В церкви шла служба. Семь девушек в одинаковых бледно-зеленых платьях с газовыми накидками на головах пели под аккомпанемент клавесина. У солистки было очень красивое меццо-сопрано. Я не могу похвастаться знанием армянской музыки, но, по-моему, исполняли Комитаса.
В церкви было всего четверо прихожан. Зейнаб молилась. Я не стал ей мешать.

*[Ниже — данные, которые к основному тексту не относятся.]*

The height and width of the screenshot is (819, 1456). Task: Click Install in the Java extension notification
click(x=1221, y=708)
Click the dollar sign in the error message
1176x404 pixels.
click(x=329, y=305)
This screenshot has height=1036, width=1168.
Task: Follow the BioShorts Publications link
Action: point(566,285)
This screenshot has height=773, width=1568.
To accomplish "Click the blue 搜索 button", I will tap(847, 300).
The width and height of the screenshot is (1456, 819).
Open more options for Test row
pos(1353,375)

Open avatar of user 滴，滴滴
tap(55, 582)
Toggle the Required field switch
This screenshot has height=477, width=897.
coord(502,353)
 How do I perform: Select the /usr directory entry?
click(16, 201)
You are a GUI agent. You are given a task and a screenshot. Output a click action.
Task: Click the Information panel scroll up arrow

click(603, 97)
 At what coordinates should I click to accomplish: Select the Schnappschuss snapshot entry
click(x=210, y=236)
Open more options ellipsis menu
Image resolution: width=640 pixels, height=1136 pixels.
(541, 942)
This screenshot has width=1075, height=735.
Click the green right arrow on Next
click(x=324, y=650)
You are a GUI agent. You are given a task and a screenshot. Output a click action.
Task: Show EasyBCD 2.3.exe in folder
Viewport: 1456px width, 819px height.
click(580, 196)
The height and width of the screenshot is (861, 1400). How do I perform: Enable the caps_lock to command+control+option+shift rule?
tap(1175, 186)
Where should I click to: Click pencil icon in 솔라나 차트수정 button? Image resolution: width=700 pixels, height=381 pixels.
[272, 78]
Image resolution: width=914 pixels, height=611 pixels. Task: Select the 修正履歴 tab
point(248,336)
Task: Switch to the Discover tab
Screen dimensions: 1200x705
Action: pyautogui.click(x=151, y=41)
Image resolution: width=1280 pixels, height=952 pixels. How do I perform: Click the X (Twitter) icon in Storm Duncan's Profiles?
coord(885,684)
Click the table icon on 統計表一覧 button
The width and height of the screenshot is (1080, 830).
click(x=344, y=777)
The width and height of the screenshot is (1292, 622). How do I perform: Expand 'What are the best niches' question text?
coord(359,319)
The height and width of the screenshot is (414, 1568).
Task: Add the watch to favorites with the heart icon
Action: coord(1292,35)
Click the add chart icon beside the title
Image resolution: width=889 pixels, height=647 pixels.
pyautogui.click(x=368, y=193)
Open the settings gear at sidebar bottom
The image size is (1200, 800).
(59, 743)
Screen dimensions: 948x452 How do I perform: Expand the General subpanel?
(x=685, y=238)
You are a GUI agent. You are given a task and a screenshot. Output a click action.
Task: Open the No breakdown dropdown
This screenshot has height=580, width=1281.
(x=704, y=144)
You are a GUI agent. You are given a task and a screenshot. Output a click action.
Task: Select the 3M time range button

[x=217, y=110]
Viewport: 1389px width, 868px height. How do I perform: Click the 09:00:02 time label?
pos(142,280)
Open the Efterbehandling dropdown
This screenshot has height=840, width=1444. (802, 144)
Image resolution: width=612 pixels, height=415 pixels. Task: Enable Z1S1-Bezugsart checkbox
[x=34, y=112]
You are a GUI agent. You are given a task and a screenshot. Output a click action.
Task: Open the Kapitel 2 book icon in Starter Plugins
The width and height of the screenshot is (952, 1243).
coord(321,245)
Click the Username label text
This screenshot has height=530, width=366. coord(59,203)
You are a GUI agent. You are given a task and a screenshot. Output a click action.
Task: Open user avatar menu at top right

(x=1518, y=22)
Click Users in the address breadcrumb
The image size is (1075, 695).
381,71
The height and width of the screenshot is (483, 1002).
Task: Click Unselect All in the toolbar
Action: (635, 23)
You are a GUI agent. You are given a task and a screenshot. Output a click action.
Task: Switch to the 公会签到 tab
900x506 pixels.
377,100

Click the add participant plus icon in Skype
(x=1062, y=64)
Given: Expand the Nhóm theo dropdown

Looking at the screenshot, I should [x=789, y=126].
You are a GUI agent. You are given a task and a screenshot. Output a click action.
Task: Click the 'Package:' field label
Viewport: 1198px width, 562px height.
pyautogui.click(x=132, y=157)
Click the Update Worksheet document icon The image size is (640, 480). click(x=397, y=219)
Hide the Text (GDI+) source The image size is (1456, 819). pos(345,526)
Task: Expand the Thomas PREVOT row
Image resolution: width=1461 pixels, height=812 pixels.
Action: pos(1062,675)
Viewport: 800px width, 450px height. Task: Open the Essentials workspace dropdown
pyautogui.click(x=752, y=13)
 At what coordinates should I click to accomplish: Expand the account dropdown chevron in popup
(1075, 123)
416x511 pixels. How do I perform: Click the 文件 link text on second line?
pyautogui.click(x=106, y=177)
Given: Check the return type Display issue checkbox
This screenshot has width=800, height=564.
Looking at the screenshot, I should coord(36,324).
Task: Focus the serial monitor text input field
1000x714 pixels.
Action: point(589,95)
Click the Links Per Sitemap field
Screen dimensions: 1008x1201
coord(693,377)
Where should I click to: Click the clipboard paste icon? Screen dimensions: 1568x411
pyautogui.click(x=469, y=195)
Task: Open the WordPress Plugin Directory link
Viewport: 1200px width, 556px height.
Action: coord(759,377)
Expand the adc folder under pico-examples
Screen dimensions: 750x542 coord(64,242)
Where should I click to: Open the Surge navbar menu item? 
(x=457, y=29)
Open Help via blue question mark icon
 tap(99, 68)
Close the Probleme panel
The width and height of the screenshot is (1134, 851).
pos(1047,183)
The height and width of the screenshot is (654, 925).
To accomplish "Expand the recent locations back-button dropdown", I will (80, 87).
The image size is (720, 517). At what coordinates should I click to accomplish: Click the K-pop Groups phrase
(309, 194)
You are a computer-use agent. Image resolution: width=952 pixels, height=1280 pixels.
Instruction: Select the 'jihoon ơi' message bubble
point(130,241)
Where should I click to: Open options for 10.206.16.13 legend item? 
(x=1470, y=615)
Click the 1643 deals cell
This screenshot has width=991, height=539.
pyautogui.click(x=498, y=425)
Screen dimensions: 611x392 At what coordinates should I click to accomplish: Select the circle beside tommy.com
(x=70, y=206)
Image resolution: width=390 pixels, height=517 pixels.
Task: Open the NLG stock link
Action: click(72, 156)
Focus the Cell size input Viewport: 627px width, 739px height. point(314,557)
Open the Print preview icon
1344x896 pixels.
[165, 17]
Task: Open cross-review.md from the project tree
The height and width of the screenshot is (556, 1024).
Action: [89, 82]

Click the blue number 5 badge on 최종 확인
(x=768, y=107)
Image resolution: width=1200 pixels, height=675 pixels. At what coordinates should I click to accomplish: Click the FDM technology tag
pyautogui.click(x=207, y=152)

Местные жители, видно, не баловали своим вниманием церковь. Судя по ветхому ковру на каменном полу, она была бедной. Убранство церкви тоже не говорило о богатстве. Зато пение во славу Христа могло украсить любой собор. Возможно, все пожертвования уходили на его прославление. Девушки пели профессионально.
Зейнаб заметила меня, но продолжала молиться.
Минут через десять я взглянул на часы. Зейнаб поднялась с колен, подошла к столу, на котором лежали свечи, взяла самую толстую, положила на тарелку деньги, поставила свечу перед иконой богоматери, прошептала, очевидно, просьбу, перекрестилась и направилась к выходу. Я последовал за ней. С алтаря краем глаза за нами наблюдал священник.
После церковной прохлады жара на улице казалась удушающей. Мы нашли скамейку в тени.
— Саркис не убивал.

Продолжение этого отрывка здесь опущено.